Что же до сходства Юрия Юркуна с Оскаром Уайльдом (и оно, упрямо культивировавшееся, как известно, самим Юркуном, было не только чисто внешним) — это подмечено точно, равно как и все, что касается изображения жизни гайдебуровского «Передвижного театра», брянцевского ТЮЗа, молодежной студии артиста В. Шимановского (наш автор, как видно из текста, да и на самом деле человек, явно близкий к «Передвижному театру»), а также «пролет-чайных» и «пролет-книжных магазинов», лавок и киосков…
По справочным книгам Петрограда тех лет, в городе насчитывалось около полутора сотен частных и иных питейно-закусочных заведений для самого простого, деревенского, фабричного, разночинного и беженского «достоевского» люда. На одной Гончарной и в Перекупном переулке близ Николаевского вокзала их было с добрую пару дюжин с хвостиком («плеснулось Достоевским»). Да и книжных лавок, летучих редакций и издательских контор, где возможно было приткнуться деревенскому поэту или лаптежному дервишу-пролетарию с котомкою самодельных стихов за плечами, было предостаточно…

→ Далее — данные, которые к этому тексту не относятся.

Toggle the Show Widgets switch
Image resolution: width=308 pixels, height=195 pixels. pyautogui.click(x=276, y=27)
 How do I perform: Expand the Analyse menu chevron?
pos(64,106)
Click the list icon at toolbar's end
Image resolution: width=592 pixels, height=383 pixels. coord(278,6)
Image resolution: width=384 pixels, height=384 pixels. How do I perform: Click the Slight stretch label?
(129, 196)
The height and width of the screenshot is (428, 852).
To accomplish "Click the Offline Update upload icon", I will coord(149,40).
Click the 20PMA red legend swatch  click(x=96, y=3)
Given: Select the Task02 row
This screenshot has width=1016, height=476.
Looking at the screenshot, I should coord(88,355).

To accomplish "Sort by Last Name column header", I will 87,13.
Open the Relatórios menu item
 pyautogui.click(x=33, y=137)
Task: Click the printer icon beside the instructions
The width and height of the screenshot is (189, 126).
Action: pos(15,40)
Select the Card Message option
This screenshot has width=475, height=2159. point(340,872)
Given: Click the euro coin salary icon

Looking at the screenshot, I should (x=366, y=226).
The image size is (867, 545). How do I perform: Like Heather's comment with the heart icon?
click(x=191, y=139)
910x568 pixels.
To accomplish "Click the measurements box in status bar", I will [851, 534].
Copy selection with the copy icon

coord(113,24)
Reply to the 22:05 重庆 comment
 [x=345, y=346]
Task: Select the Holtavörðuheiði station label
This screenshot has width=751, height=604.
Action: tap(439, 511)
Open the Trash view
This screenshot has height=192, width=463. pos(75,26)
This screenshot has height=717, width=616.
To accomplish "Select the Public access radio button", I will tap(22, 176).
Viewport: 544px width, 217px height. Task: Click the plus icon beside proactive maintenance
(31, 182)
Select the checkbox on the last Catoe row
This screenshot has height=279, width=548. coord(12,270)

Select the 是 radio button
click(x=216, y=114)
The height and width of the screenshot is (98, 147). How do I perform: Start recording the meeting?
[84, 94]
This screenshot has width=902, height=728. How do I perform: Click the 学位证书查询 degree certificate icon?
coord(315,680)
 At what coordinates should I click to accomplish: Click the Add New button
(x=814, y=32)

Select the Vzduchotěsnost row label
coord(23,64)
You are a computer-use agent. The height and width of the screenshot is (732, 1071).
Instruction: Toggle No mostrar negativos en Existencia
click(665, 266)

Короче, наряду с приведенными выше курьезами, промахами и неловкостями в этом тексте проблескивают (на фоне общеизвестных событий и лиц) яркие крупицы новых фактов и фактиков культурного быта Петрограда… Из всего этого наиболее ценными (на наш взгляд) являются описания двух понедельников «Вольфилы» в Мариинском дворце 1922 года, на которых лично присутствовал автор. Ибо они ранее не были учтены исследователями (см. тщательно, с любовью и знанием источников составленную и откомментированную А. В. Лавровым и Джоном Мальмстадом переписку Андрея Белого и Иванова-Разумника (Белый Андрей, Иванов-Разумник Разумник Васильевич. Переписка. 1910 — 1920-е годы. СПб., «Atheneum-Феникс», 1998), а также весьма подробную публикацию Е. В. Ивановой «Вольная Философская Ассоциация. Труды и дни» — «Ежегодник Рукописного отдела Пушкинского дома на 1992 год». СПб., 1996). Правда, Е. В. Иванова отметила, что как раз «Хроника…» жизни «Вольфилы» за 1922–1923 годы — этого последнего глотка «вольной» и свободной мысли в большевистской России — ввиду отсутствия пока полного комплекта «протоколов заседаний» страдает неполнотой и лакунами.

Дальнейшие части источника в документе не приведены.